AnsweredAssumed Answered

Security Headers

Question asked by schlot on Apr 25, 2018
Latest reply on May 2, 2018 by randall_williams-esristaff

All the ESRI examples are always very straight forward, but simple and plain when it comes to headers.  In today's world we're asked to tighten down our code with the introduction of many more security headers.  This is is not my area of expertise, I'm always doing good to get my code to work!  It's my understanding some configuration can happen on the application server, as an overall configuration, while others are best managed per application.


Given that I'm referencing the JavaScript API from ESRI, and not locally hosting it, coupled by the fact that we're pulling data in as services from sites outside our network, it's not as if I this can be configured based on examples provided to us from our cybersecurity 'best practice'.  There's no point in tightening it down to be non-functioning.

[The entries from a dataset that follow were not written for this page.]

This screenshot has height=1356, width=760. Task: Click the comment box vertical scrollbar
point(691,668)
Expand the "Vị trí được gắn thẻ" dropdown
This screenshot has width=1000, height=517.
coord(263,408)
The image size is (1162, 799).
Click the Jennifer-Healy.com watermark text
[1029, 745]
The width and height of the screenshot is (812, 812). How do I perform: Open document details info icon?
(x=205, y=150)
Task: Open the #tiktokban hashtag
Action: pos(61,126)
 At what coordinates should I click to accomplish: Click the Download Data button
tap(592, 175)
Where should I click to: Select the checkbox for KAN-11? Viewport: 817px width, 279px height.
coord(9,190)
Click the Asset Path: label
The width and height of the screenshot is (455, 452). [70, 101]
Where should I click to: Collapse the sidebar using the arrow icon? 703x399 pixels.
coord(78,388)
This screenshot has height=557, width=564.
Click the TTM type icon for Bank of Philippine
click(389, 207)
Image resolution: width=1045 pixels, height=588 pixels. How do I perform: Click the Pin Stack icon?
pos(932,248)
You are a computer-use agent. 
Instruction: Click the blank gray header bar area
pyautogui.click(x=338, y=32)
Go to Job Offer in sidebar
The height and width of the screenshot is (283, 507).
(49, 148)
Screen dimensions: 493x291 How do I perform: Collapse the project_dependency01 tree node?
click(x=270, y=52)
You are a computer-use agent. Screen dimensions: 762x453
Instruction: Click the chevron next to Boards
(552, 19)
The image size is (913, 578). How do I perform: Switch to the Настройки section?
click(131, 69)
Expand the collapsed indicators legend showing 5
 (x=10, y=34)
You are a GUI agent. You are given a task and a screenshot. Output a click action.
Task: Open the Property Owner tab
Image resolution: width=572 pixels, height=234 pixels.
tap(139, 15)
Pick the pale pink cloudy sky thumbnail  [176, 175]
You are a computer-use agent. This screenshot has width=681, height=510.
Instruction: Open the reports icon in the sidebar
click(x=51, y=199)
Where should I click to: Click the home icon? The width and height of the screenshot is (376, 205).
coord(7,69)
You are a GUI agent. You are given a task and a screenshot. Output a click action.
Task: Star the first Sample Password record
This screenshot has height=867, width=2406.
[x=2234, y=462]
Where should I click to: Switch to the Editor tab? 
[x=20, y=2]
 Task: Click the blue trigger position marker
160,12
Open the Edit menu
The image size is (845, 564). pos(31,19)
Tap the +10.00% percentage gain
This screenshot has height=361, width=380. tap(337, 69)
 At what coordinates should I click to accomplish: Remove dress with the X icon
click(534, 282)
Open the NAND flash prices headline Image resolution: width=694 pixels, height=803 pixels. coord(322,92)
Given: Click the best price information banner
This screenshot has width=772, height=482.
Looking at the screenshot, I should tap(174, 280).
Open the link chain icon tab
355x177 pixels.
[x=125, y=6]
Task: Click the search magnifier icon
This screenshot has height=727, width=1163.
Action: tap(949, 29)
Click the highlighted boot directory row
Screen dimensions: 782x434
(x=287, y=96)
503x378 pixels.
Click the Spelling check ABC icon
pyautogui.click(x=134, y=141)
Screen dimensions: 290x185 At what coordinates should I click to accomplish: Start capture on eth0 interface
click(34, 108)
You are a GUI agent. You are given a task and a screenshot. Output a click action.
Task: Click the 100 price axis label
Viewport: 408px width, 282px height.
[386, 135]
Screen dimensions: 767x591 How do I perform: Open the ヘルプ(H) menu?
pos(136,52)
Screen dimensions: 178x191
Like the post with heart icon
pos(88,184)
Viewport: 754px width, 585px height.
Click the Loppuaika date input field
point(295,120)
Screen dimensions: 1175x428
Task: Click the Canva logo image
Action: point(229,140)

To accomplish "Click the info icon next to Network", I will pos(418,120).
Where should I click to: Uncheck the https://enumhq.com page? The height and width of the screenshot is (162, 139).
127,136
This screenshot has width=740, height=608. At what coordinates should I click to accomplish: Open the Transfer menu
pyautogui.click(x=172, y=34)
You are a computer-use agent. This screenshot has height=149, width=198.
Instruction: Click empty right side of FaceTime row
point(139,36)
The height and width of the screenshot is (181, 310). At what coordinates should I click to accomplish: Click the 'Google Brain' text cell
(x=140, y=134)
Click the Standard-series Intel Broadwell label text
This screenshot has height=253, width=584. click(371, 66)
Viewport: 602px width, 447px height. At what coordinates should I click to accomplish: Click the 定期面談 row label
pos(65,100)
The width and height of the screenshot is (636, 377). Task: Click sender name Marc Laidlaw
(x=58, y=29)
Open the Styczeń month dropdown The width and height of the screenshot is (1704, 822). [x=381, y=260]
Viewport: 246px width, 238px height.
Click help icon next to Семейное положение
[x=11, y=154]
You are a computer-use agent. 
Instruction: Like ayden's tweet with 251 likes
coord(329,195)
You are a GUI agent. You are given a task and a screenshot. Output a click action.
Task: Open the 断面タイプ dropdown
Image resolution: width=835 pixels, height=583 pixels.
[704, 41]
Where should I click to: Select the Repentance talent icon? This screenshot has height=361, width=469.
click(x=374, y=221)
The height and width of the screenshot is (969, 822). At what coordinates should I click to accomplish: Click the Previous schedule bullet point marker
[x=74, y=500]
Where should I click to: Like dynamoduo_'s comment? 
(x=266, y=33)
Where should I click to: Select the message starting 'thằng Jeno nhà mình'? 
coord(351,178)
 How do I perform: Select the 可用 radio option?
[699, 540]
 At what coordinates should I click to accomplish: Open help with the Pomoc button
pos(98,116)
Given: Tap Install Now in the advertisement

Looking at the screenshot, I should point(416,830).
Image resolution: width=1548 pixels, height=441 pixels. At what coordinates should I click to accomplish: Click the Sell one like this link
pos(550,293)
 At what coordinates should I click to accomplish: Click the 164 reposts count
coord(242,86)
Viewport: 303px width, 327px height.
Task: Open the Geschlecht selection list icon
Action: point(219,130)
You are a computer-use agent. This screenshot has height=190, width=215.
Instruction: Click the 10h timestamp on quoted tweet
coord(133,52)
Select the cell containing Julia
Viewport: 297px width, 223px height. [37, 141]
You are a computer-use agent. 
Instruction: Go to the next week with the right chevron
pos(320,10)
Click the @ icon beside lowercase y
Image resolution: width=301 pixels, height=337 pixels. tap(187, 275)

These are the header I'm being asked about.  There may be others as time goes on:

HTTP Public Key Pinning (HPKP) Header 

HTTP Strict Transport Security (HSTS) Header

X-XSS-Protection Header

X-Frame-Options Header Header 

X Permitted Cross Domain Policies Header 

Content-Security-Policy (CSP) Header 

X-Content-Type-Options Header 

Referrer-Policy HTTP header


Does anyone have any examples, words of wisdom?  I know people are likely to send me links to sites about what these are.  That's not what I want.  I have someone who can tell me generally what each is for.  What I want is syntax for settings that are likely to work.  The goal is to be more secure, but still functioning.  I've been told that implementing a CSP Header\, for example, could result in the inability to access the JavaScript API library, which is full of Function ().